● **TASK INSTRUCTIONS**
1 > Using the passage on Haitian migration, explain why presidential candidates are reluctant to see large numbers of refugees land in an election year.
2 > From the passage on Haitian migration, extract the span from "Assistant Secretary of" to "from counterterrorism duties.", copied verbatim.

** begin TEXT PASSAGE **

The Homeland Security Department called it “Operation Able Sentry.” In February 2004, as political unrest in
Haiti
turned into insurrection, the U.S. Coast Guard, Customs and Border Patrol and other agencies activated a new “mass migration task force” designed to respond quickly to a sudden influx of Haitian refugees. A dozen Coast Guard cutters — up from the normal one to three — were rushed into the Windward Passage between
Haiti
and Florida, and air surveillance was stepped up.
Almost immediately the first signs of an exodus appeared: about a dozen boats packed with approximately 1,000 fleeing Haitians. “We repatriated those migrants safely in a timely manner,” says Lt. Tony Russell of the 7th Coast Guard District in Miami. “We know from experience that those repatriations are critical to deterring further migration. After that happened, we saw very few [additional] migrants.”
Others say a firm statement by President Bush also discouraged further immigration attempts. “I have made it abundantly clear to the Coast Guard that we will turn back any refugee that attempts to reach our shore, and that message needs to be very clear as well to the Haitian people,” Bush said shortly after Aristide was evacuated. 
In 1991-92 and 1994, more than 66,000 Haitians were picked up at sea, and most were shipped back to
Haiti
, forcing the Clinton administration to defend its policy of sending back Haitian boat people while welcoming Cubans.
Given the key role Florida’s electoral votes have played in recent presidential campaigns, presidential candidates are loath to alienate the state’s electorate by having large numbers of refugees landing in an election year.
Assistant Secretary of State Noriega told the conservative American Enterprise Institute (AEI) in April 2004 that the beginning of the end for Aristide last February was the sudden increase in boat people. “[T]his was of concern to all
Haiti
’s neighbors, including the United States, for humanitarian and security reasons.” 
Coast Guard statistics show that from 1982 to 2004, Haitians were the largest group of Caribbean boat people heading for South Florida — 106,664 compared to 55,680 from Cuba, the next-biggest number. In 2004, however, about 1,500 more refugees arrived from the Dominican Republic than from
Haiti
. 
Nevertheless, the United States defines Haitians as a bigger threat than Dominicans or Cubans. In 2003 Attorney General Ashcroft warned that mass migration from
Haiti
could divert the Coast Guard and Defense Department from counterterrorism duties.
Moreover, he said, the State Department “has observed an increase in aliens from countries such as Pakistan using
Haiti
as a staging point for migration to the United States.”

** end TEXT PASSAGE **
** begin DATASET CONTENT **

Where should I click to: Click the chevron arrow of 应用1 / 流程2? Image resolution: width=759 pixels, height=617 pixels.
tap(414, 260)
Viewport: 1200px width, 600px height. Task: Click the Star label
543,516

** end DATASET CONTENT **

● **RESPONSE LIST**
1 > Florida's electoral votes have played a key role in recent presidential campaigns. Candidates therefore avoid anything that could alienate the state's voters, and large numbers of refugees arriving in an election year would do that.

2 >
Assistant Secretary of State Noriega told the conservative American Enterprise Institute (AEI) in April 2004 that the beginning of the end for Aristide last February was the sudden increase in boat people. “[T]his was of concern to all
Haiti
’s neighbors, including the United States, for humanitarian and security reasons.” 
Coast Guard statistics show that from 1982 to 2004, Haitians were the largest group of Caribbean boat people heading for South Florida — 106,664 compared to 55,680 from Cuba, the next-biggest number. In 2004, however, about 1,500 more refugees arrived from the Dominican Republic than from
Haiti
. 
Nevertheless, the United States defines Haitians as a bigger threat than Dominicans or Cubans. In 2003 Attorney General Ashcroft warned that mass migration from
Haiti
could divert the Coast Guard and Defense Department from counterterrorism duties.